* Aufgabenstellung 1:
Nenne alle Bereiche, in denen Finnland laut dem Auszug zur Budgetpolitik Einsparungen vornimmt.

* Extrahierter Text:
Die Konsolidierungspolitik Finnlands bestehe zu zu 50 % aus neuen Steuern bzw. Steuererhöhungen sowie zu 50 % aus Budgeteinsparungen, vor allem im Verteidigungsressort, bei Subventionen für Wirtschaft und Gemeinden, aber auch im Schulwesen und bei Vertretungsbehörden im Ausland. Nicht gekürzt werde die Entwicklungshilfe. Aufgrund von Erfahrungen mit dem letzten Konsolidierungspaket wende Finnland dem Aspekt der sozialen Gerechtigkeit in der aktuellen Budgetpolitik besonderes Augenmerk zu, führte der finnische Gast aus.

Besonderes Interesse zeigte Eero Heinäluoma an der österreichischen Beschäftigungspolitik, zumal es auch in Finnland in erster Linie darum gehen müsse, arbeitslos gewordene Menschen wieder in Beschäftigung zu bringen. Die relativ guten ökonomischen Daten Österreichs erklärte Prammer mit dem ausgewogenen Verhältnis der einzelnen Sektoren der österreichischen Volkswirtschaft und mit dem intensiven Bemühen der Regierung, arbeitslos gewordene Menschen neu zu qualifizieren und ältere Menschen im Arbeitsprozess zu behalten. Der Frage der sozialen Gerechtigkeit werde in der politischen Diskussion in Österreich große Bedeutung beigemessen.

* Eingabe zur Aufgabe:
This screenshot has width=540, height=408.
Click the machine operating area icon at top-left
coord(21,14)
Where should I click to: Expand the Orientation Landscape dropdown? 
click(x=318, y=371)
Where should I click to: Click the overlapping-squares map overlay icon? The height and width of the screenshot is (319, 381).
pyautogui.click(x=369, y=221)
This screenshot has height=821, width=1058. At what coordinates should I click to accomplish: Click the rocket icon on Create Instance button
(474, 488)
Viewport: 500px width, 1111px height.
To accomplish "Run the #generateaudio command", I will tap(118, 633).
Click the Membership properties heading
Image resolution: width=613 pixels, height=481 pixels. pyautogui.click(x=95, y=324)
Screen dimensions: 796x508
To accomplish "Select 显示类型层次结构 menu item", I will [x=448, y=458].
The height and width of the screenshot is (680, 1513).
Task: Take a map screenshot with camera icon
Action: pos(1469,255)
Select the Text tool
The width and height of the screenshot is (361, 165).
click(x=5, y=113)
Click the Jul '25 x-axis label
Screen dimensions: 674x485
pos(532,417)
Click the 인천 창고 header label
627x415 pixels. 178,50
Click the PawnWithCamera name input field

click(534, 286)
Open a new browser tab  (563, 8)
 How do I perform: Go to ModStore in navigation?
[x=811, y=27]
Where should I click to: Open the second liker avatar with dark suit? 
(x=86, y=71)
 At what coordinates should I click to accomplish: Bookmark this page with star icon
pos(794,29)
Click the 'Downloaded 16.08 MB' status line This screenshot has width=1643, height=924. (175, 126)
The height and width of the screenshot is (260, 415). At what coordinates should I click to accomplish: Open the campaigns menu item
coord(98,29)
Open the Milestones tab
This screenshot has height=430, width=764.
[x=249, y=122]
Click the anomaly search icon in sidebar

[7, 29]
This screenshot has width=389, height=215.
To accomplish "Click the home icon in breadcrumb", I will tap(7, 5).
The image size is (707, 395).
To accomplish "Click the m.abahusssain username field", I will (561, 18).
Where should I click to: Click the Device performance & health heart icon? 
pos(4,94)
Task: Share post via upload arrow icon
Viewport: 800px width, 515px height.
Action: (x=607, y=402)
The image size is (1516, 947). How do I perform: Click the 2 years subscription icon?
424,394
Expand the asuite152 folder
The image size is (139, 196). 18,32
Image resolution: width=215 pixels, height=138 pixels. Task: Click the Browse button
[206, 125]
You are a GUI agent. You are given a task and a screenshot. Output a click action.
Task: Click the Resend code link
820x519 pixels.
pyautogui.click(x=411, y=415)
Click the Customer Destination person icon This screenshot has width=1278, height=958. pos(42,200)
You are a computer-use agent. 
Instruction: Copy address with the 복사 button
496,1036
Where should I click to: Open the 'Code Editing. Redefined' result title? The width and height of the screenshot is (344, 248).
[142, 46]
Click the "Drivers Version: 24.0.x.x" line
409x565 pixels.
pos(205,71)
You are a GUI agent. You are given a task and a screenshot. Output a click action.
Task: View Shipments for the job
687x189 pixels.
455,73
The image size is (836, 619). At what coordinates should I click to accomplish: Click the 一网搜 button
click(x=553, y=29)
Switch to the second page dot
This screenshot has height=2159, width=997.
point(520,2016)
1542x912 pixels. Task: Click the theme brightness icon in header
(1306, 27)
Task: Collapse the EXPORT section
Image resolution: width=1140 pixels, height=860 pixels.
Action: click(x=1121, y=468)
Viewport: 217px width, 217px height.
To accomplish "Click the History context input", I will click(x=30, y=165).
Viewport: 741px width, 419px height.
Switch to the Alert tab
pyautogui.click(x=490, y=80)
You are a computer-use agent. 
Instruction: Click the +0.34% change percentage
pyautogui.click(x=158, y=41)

* Aufgabenstellung 2:
Ersetze in den Zeilen nach dem Auszug zur Budgetpolitik, im Abschnitt von ihrem Anfang bis einschließlich der Zeile mit „pos(794,29)“, den Ausdruck „Where should I click to“ durch „Where do I click to“. Gib nur diesen Abschnitt wieder und lass alles andere darin unverändert.

* Lösung 1:
- im Verteidigungsressort
- bei Subventionen für Wirtschaft und Gemeinden
- im Schulwesen
- bei Vertretungsbehörden im Ausland

* Lösung 2:
This screenshot has width=540, height=408.
Click the machine operating area icon at top-left
coord(21,14)
Where do I click to: Expand the Orientation Landscape dropdown? 
click(x=318, y=371)
Where do I click to: Click the overlapping-squares map overlay icon? The height and width of the screenshot is (319, 381).
pyautogui.click(x=369, y=221)
This screenshot has height=821, width=1058. At what coordinates should I click to accomplish: Click the rocket icon on Create Instance button
(474, 488)
Viewport: 500px width, 1111px height.
To accomplish "Run the #generateaudio command", I will tap(118, 633).
Click the Membership properties heading
Image resolution: width=613 pixels, height=481 pixels. pyautogui.click(x=95, y=324)
Screen dimensions: 796x508
To accomplish "Select 显示类型层次结构 menu item", I will [x=448, y=458].
The height and width of the screenshot is (680, 1513).
Task: Take a map screenshot with camera icon
Action: pos(1469,255)
Select the Text tool
The width and height of the screenshot is (361, 165).
click(x=5, y=113)
Click the Jul '25 x-axis label
Screen dimensions: 674x485
pos(532,417)
Click the 인천 창고 header label
627x415 pixels. 178,50
Click the PawnWithCamera name input field

click(534, 286)
Open a new browser tab  (563, 8)
 How do I perform: Go to ModStore in navigation?
[x=811, y=27]
Where do I click to: Open the second liker avatar with dark suit? 
(x=86, y=71)
 At what coordinates should I click to accomplish: Bookmark this page with star icon
pos(794,29)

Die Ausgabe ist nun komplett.